**LISTED RECORDS**
* * * * * * *

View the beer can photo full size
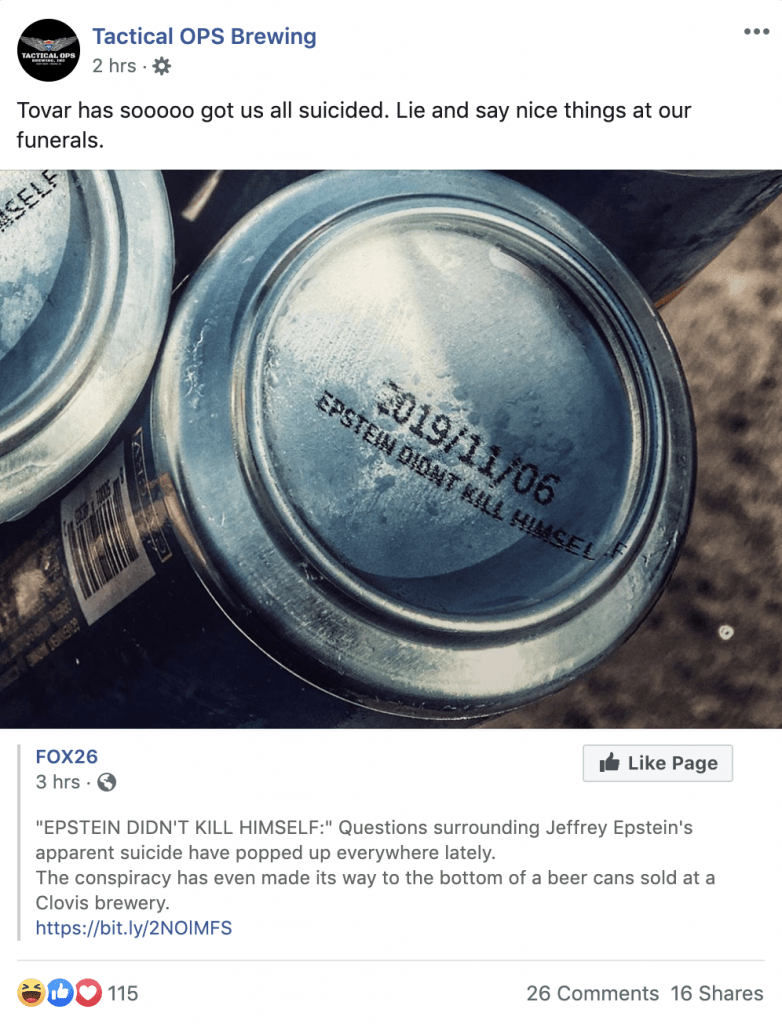 click(x=391, y=449)
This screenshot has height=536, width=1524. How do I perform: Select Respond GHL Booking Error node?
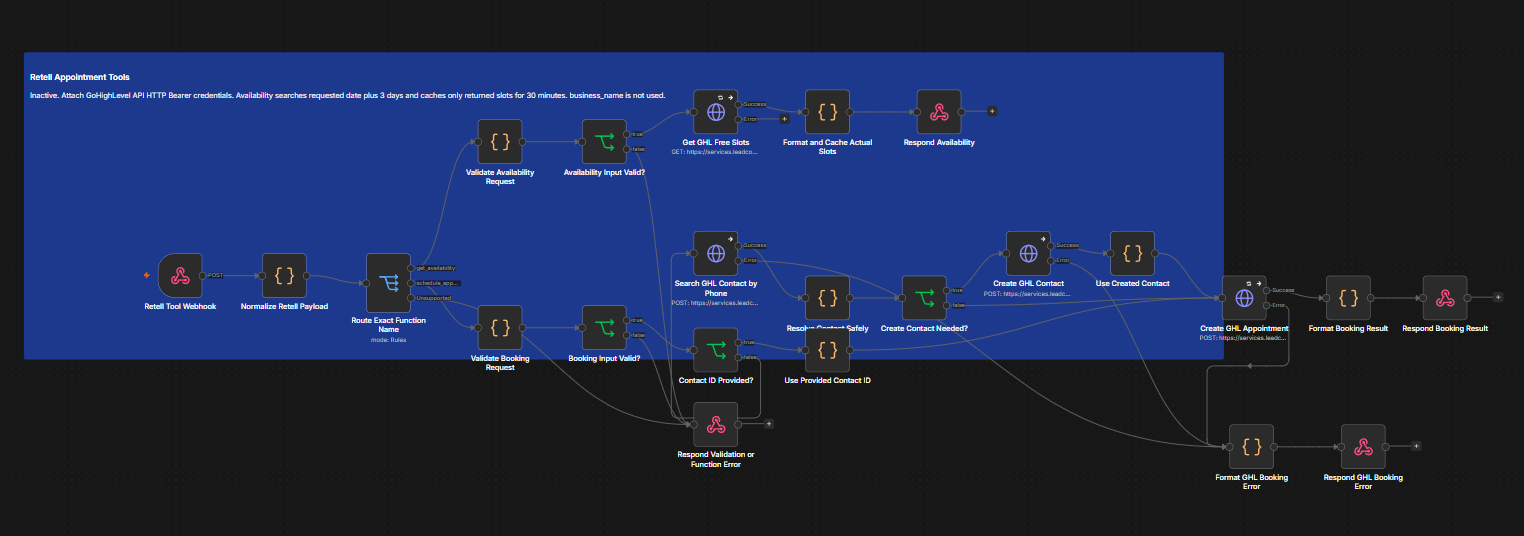1363,447
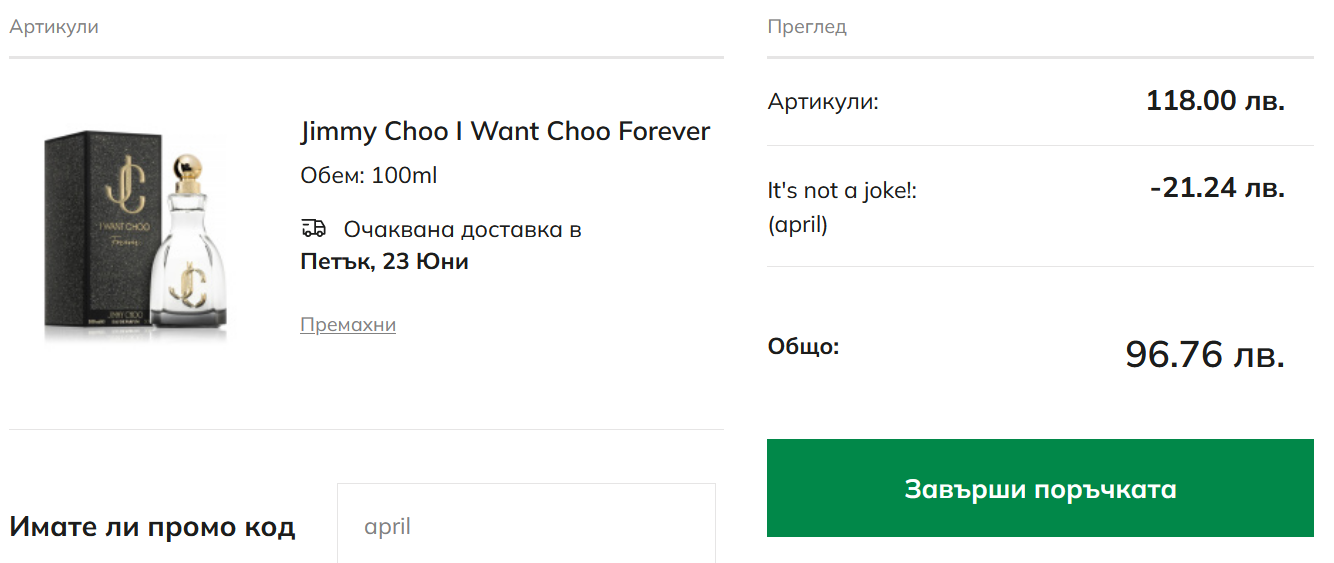Click the delivery truck icon
Screen dimensions: 1334x563
[x=313, y=229]
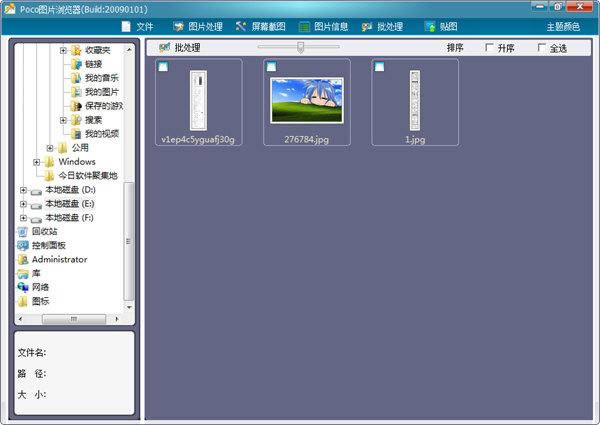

* * * * * * *

**WHAT YOU NEED TO DO**
Exactly as written, give again every line from the one containing "This screenshot has" through the last line of the material, both included, with the pictures left out.

**RESULT OF THE EXERCISE**
This screenshot has height=536, width=1524. How do I perform: Select Respond GHL Booking Error node?
1363,447
Click the delivery truck icon
Screen dimensions: 1334x563
[x=313, y=229]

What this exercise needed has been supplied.